The lines to be copied run from the one containing "Task: Click Regrind" to the end of the material below; reproduce them exactly, including both ends, and nothing more.

= = =

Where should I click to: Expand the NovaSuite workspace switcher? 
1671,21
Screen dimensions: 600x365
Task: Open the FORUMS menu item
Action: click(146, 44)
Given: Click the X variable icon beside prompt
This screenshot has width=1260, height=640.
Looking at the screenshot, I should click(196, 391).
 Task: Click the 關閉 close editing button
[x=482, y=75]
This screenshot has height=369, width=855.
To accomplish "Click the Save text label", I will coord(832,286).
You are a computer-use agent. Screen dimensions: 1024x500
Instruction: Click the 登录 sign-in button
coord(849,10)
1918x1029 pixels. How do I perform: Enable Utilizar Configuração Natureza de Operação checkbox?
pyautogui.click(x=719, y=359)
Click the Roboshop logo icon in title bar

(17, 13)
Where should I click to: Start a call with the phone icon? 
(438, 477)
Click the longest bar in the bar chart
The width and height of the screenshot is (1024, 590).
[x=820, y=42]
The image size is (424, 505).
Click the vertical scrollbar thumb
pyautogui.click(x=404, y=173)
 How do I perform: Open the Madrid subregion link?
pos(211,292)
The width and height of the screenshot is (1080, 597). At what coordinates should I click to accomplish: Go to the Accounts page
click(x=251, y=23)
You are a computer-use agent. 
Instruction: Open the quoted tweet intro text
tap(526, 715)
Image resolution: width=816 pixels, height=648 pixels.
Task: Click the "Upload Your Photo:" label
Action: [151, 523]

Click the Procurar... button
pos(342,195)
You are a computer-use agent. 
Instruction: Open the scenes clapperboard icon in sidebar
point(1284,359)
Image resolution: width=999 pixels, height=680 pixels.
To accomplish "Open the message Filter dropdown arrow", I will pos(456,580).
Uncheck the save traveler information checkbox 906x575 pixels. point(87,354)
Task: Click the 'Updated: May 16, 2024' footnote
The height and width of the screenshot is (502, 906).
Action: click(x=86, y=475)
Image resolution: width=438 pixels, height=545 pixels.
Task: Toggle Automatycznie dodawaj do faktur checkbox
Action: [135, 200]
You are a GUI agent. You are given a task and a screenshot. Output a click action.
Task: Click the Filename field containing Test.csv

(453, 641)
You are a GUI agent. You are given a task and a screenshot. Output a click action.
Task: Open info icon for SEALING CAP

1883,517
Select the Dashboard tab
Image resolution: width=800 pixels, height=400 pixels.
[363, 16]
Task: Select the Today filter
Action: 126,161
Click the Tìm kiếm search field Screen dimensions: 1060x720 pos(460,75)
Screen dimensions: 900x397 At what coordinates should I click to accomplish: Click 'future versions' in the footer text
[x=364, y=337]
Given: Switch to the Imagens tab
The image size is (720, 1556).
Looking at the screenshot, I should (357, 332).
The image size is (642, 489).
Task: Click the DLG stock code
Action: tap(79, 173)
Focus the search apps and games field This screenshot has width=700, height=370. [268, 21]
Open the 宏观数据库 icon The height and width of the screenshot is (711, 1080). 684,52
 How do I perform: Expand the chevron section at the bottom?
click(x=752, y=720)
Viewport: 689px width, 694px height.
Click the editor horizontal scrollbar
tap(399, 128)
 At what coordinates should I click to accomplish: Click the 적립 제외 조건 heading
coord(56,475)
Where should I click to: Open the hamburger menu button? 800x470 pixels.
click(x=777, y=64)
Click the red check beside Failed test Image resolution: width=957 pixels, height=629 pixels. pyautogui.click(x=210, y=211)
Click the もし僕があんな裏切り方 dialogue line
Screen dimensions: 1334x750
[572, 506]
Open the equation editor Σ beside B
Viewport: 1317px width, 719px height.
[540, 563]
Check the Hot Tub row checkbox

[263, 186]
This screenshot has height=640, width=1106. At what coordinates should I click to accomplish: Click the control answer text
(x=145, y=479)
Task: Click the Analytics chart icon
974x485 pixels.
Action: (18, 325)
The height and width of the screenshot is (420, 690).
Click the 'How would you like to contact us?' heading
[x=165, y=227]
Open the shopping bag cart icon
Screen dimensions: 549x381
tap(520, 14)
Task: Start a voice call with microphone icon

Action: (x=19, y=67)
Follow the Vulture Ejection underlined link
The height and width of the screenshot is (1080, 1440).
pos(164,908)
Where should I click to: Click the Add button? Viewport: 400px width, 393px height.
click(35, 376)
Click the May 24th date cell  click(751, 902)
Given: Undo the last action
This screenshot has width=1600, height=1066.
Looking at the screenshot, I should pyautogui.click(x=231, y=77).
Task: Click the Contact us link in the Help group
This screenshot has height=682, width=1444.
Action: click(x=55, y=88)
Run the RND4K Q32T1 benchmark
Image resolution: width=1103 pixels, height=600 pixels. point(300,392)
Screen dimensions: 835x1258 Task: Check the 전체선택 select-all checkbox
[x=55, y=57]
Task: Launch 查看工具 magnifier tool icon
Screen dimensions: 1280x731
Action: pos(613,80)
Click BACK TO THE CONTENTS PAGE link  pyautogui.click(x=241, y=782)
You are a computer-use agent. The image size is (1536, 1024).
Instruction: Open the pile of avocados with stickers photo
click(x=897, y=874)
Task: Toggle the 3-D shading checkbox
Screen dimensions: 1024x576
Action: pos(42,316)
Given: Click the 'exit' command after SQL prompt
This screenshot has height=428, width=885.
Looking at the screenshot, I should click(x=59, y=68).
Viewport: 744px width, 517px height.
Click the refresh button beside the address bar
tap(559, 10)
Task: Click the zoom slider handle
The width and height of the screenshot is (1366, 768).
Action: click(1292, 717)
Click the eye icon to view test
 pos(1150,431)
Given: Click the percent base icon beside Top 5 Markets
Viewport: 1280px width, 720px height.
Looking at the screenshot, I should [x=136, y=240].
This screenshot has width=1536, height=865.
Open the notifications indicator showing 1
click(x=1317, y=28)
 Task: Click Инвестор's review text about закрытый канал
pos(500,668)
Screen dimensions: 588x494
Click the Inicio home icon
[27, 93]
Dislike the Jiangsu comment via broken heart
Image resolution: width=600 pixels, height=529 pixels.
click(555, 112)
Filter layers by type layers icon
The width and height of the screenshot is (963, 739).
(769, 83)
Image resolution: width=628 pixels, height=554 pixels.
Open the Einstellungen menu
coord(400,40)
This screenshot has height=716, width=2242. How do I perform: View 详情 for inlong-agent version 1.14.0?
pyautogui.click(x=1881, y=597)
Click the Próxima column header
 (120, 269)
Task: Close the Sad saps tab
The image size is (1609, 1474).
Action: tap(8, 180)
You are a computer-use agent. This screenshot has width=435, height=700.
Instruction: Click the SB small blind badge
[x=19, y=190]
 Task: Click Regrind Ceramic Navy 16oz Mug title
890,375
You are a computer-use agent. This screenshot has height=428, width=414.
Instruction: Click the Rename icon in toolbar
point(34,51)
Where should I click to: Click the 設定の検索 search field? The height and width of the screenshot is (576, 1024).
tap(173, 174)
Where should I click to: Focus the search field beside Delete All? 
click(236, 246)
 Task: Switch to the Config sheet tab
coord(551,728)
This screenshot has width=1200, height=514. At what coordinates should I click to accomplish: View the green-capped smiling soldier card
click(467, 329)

= = =

- _Problem solution_
 Task: Click Regrind Ceramic Navy 16oz Mug title
890,375
You are a computer-use agent. This screenshot has height=428, width=414.
Instruction: Click the Rename icon in toolbar
point(34,51)
Where should I click to: Click the 設定の検索 search field? The height and width of the screenshot is (576, 1024).
tap(173, 174)
Where should I click to: Focus the search field beside Delete All? 
click(236, 246)
 Task: Switch to the Config sheet tab
coord(551,728)
This screenshot has width=1200, height=514. At what coordinates should I click to accomplish: View the green-capped smiling soldier card
click(467, 329)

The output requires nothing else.